When we investigated the microbiota-mediated effect of diet change on host condition, we found that urban birds gained weight on a rural diet when their initial gut diversity was high, whereas the rural diet induced a weight loss when the initial gut microbiota was low. In other words, urban birds only benefited from the positive impact of a rural diet (more fibre, energy and protein) when their gut microbiota was high at the start of the experiment, suggesting that the reduced taxonomic and functional diversity in urban birds (found in this study and [13]) prevented them from properly metabolizing the complex polysaccharides present in the rural diet.
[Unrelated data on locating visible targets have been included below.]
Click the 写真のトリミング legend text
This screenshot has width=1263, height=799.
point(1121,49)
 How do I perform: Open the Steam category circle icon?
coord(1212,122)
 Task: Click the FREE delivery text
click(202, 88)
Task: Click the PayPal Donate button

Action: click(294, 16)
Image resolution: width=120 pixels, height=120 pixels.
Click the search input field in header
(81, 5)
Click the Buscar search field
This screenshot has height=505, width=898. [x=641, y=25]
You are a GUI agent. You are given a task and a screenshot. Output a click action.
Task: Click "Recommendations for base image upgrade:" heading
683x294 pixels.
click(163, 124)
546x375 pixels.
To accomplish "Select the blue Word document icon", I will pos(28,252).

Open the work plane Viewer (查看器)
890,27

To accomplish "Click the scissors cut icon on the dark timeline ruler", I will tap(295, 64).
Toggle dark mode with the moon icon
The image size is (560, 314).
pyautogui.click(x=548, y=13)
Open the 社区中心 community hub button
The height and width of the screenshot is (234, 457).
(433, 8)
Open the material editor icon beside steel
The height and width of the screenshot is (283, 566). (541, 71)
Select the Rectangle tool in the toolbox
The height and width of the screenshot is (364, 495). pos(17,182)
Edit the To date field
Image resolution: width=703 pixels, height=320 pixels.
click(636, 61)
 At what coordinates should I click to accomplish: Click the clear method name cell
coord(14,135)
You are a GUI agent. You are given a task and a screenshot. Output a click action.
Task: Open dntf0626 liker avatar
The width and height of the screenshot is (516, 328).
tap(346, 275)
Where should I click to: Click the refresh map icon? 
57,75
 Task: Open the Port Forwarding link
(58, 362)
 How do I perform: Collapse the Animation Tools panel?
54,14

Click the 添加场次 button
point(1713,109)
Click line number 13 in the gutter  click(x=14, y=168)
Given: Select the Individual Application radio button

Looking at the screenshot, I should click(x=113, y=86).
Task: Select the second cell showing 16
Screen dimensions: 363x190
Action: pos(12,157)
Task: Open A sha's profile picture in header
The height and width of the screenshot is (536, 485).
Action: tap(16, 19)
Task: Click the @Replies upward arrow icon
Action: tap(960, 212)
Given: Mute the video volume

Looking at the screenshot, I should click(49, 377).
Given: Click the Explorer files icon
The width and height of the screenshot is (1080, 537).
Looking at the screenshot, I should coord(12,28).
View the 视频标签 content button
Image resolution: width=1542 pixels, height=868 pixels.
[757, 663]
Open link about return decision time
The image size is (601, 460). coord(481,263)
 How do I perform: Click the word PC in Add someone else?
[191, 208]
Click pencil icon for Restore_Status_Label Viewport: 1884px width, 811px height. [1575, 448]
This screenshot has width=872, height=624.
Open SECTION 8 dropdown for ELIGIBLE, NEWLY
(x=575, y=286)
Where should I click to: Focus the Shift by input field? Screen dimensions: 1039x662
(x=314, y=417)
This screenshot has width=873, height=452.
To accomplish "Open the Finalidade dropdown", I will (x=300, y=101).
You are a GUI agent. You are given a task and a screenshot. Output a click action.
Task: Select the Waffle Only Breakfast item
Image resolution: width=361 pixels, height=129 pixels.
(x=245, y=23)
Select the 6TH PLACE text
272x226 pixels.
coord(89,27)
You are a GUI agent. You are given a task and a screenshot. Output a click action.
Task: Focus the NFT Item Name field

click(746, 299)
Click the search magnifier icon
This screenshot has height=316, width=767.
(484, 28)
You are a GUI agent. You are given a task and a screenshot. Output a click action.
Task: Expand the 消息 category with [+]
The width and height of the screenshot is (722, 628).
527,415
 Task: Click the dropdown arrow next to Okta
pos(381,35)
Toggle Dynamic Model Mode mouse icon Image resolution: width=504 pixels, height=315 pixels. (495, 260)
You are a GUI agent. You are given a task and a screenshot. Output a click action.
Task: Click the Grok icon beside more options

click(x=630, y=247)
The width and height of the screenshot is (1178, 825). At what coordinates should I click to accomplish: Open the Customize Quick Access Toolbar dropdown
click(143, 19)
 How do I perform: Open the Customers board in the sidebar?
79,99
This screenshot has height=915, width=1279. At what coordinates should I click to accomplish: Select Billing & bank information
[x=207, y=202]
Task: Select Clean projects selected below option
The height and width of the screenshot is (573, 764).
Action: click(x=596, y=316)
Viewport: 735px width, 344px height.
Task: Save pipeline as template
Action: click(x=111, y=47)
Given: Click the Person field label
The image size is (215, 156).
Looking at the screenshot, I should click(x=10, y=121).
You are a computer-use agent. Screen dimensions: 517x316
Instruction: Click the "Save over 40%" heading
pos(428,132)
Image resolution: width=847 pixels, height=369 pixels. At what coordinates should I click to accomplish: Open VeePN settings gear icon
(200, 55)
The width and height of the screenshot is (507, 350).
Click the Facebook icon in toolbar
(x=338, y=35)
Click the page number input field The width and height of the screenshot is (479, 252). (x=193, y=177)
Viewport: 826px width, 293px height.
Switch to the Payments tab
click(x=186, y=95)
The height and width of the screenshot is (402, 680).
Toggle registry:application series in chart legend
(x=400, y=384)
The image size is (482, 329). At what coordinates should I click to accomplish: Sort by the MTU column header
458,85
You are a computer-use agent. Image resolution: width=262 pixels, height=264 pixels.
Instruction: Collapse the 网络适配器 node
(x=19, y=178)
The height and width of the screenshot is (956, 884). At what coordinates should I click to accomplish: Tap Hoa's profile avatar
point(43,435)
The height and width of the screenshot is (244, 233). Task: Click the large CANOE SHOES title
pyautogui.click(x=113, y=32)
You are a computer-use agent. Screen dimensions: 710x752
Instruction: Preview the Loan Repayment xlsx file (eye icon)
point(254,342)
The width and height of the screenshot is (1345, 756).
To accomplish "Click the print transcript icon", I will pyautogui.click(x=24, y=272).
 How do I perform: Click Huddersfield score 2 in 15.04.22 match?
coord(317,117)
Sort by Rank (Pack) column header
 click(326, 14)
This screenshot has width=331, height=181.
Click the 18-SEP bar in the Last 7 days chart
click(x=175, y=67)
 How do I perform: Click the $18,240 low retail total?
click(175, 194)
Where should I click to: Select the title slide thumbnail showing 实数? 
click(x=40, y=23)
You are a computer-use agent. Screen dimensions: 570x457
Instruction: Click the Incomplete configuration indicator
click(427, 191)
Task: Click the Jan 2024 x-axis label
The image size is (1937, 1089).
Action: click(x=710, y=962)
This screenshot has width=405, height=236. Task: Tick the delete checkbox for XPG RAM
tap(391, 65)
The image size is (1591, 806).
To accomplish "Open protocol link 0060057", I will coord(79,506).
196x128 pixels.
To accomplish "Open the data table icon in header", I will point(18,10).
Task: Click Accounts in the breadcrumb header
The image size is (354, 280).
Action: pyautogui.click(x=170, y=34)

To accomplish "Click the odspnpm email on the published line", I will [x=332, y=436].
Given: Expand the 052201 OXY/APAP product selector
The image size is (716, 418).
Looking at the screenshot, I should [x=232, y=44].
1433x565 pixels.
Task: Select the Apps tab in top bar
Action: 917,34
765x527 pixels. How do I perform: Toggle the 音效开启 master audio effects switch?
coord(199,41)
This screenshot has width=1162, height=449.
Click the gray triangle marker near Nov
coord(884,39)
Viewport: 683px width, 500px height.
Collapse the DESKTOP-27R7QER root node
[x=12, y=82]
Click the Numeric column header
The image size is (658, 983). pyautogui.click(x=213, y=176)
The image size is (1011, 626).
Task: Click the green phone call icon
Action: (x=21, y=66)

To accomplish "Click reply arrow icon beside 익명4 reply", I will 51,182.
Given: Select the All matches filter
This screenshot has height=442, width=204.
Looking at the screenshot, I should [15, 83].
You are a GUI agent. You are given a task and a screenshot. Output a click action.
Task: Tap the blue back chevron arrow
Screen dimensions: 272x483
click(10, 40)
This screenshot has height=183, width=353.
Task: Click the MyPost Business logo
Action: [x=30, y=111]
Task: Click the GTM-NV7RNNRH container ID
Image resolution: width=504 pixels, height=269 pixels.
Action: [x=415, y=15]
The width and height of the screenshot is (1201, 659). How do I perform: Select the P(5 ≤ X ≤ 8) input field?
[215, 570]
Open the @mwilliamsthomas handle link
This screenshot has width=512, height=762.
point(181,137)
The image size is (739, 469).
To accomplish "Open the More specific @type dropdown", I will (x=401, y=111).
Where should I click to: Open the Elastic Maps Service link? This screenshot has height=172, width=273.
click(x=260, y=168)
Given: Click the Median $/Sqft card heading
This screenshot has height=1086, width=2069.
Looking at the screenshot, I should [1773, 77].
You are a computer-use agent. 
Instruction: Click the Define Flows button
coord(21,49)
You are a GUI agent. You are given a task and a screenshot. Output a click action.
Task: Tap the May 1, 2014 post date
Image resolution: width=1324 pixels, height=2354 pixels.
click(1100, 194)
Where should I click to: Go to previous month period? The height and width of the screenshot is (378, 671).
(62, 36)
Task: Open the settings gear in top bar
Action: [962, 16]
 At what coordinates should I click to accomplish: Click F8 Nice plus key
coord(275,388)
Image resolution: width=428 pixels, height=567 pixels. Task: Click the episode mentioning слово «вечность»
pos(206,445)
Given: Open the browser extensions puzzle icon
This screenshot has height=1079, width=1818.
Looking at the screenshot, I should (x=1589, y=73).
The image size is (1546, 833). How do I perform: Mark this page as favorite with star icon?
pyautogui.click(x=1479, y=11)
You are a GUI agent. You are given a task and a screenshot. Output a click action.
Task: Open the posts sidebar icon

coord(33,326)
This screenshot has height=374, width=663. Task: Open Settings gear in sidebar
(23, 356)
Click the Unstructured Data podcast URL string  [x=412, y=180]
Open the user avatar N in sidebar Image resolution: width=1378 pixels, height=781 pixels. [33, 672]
Long-term exposure to an urban diet could thus not only lead to a loss of diversity, but also a loss of plasticity of the gut microbiota, thereby reducing the capacity of urban hosts to benefit from novel (and potentially beneficial) diets. Further studies specifically testing this hypothesis, through experimental reductions in gut diversity for instance, as were recently examined in house sparrow nestlings [65] would be useful to validate this supposition.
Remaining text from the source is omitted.